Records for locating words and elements
Begin
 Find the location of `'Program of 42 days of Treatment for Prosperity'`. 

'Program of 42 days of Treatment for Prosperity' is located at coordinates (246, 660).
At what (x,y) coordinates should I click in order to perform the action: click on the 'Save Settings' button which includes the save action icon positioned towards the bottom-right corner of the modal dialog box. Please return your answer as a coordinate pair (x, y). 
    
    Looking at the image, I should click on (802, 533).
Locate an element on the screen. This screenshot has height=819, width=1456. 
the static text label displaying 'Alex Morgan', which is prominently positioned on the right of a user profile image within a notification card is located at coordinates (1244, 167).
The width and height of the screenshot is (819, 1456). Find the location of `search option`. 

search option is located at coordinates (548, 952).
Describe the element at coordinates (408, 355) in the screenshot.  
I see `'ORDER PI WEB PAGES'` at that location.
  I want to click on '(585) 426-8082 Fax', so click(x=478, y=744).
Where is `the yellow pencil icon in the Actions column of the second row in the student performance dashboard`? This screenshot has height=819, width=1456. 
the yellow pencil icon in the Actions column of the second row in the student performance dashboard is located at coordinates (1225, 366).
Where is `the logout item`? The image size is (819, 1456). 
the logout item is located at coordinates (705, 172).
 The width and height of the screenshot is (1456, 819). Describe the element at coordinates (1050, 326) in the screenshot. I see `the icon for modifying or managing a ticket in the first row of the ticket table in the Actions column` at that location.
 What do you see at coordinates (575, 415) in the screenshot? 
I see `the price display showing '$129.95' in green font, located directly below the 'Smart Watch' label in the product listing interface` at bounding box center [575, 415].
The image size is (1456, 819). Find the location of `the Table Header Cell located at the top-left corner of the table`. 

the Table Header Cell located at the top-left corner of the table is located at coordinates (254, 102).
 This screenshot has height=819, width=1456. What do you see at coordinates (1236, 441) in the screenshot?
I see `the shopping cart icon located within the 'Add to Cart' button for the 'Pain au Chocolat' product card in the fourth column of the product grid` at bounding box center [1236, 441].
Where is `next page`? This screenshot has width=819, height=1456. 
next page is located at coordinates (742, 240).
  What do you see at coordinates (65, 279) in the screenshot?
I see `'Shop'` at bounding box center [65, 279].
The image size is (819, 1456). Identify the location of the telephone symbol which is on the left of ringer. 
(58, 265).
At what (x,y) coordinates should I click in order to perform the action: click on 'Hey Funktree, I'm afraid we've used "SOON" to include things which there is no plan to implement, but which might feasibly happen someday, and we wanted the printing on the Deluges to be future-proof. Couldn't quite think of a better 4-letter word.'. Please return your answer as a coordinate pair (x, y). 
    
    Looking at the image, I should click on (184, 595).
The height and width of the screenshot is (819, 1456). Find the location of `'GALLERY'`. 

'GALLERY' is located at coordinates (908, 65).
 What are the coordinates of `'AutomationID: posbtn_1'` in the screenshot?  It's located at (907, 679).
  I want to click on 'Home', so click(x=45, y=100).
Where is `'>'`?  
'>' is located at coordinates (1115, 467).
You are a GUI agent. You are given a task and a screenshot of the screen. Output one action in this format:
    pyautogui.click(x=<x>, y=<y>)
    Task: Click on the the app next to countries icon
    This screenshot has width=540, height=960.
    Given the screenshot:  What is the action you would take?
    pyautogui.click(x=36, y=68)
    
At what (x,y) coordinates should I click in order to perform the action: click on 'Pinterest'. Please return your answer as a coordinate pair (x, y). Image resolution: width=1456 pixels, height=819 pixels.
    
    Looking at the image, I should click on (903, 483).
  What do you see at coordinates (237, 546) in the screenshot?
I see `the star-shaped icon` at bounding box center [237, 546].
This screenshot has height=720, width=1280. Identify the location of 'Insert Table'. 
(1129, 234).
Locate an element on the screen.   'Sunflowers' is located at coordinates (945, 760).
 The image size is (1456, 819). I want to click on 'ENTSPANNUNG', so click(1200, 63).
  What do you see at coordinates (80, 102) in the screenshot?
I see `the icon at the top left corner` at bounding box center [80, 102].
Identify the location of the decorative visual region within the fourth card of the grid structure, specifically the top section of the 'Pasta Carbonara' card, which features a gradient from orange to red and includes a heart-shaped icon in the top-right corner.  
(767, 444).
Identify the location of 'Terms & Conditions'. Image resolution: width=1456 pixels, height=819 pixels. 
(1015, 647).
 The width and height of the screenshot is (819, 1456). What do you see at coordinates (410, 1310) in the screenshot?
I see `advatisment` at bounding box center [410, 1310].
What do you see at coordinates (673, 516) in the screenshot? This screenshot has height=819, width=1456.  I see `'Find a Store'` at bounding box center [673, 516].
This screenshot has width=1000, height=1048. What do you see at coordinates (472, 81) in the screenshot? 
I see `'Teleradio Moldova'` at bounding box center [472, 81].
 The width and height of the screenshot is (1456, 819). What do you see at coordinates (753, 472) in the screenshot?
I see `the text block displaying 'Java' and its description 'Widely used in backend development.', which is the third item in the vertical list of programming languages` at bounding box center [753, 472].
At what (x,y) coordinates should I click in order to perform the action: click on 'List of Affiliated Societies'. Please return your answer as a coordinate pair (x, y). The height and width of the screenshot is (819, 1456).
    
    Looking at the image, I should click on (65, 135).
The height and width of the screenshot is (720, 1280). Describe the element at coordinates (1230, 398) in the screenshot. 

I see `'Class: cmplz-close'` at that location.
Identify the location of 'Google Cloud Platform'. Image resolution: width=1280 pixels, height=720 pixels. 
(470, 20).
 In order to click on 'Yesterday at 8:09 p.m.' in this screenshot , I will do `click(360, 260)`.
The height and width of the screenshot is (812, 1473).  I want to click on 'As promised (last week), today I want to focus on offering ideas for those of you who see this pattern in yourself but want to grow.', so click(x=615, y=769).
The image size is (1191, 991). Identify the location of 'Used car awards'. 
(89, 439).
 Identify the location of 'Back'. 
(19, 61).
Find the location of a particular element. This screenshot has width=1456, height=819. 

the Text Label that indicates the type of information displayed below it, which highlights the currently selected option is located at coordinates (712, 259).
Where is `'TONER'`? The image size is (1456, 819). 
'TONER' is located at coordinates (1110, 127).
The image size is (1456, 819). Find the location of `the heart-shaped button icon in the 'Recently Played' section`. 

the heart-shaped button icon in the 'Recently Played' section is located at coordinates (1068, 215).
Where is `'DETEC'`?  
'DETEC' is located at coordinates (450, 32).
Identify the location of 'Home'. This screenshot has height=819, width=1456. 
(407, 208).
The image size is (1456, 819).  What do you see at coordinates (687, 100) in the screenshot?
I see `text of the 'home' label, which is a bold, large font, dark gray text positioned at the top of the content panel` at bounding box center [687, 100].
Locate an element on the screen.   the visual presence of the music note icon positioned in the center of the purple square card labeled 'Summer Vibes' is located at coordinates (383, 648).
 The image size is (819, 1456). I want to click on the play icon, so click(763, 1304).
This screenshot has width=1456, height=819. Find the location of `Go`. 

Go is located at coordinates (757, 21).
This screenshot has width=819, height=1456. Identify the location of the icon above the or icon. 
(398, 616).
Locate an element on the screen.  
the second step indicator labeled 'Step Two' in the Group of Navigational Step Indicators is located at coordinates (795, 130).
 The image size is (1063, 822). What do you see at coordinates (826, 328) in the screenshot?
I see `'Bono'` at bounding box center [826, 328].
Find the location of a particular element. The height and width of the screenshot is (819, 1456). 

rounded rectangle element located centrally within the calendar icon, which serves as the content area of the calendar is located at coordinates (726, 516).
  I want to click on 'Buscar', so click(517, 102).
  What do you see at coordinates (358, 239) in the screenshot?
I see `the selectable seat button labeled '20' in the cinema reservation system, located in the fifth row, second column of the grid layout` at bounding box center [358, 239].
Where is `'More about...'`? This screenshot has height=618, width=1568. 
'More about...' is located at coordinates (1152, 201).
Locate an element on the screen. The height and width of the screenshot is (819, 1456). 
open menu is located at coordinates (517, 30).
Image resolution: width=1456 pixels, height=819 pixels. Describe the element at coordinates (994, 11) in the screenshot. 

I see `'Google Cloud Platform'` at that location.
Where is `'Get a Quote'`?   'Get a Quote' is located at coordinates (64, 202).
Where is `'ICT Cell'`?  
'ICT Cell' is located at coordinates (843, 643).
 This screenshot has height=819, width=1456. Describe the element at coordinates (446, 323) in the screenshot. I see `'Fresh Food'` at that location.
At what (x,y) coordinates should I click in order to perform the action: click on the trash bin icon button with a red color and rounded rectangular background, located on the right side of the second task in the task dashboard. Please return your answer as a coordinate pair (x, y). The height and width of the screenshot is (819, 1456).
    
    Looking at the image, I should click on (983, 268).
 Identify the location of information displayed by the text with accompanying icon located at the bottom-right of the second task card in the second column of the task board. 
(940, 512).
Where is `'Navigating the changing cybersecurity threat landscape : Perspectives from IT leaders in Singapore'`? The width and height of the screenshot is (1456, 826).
End
INSTRUCTIONS FOR THE TASK: Can you repeat the lines between the one holding "click on 'List" and the one holding "coordinates (450, 32).", inclusive, substituting "Used car reviews" for "Used car awards" and leaving everything else unchanged?

EXERCISE RESPONSE:
At what (x,y) coordinates should I click in order to perform the action: click on 'List of Affiliated Societies'. Please return your answer as a coordinate pair (x, y). The height and width of the screenshot is (819, 1456).
    
    Looking at the image, I should click on (65, 135).
The height and width of the screenshot is (720, 1280). Describe the element at coordinates (1230, 398) in the screenshot. 

I see `'Class: cmplz-close'` at that location.
Identify the location of 'Google Cloud Platform'. Image resolution: width=1280 pixels, height=720 pixels. 
(470, 20).
 In order to click on 'Yesterday at 8:09 p.m.' in this screenshot , I will do `click(360, 260)`.
The height and width of the screenshot is (812, 1473).  I want to click on 'As promised (last week), today I want to focus on offering ideas for those of you who see this pattern in yourself but want to grow.', so click(x=615, y=769).
The image size is (1191, 991). Identify the location of 'Used car reviews'. 
(89, 439).
 Identify the location of 'Back'. 
(19, 61).
Find the location of a particular element. This screenshot has width=1456, height=819. 

the Text Label that indicates the type of information displayed below it, which highlights the currently selected option is located at coordinates (712, 259).
Where is `'TONER'`? The image size is (1456, 819). 
'TONER' is located at coordinates (1110, 127).
The image size is (1456, 819). Find the location of `the heart-shaped button icon in the 'Recently Played' section`. 

the heart-shaped button icon in the 'Recently Played' section is located at coordinates (1068, 215).
Where is `'DETEC'`?  
'DETEC' is located at coordinates (450, 32).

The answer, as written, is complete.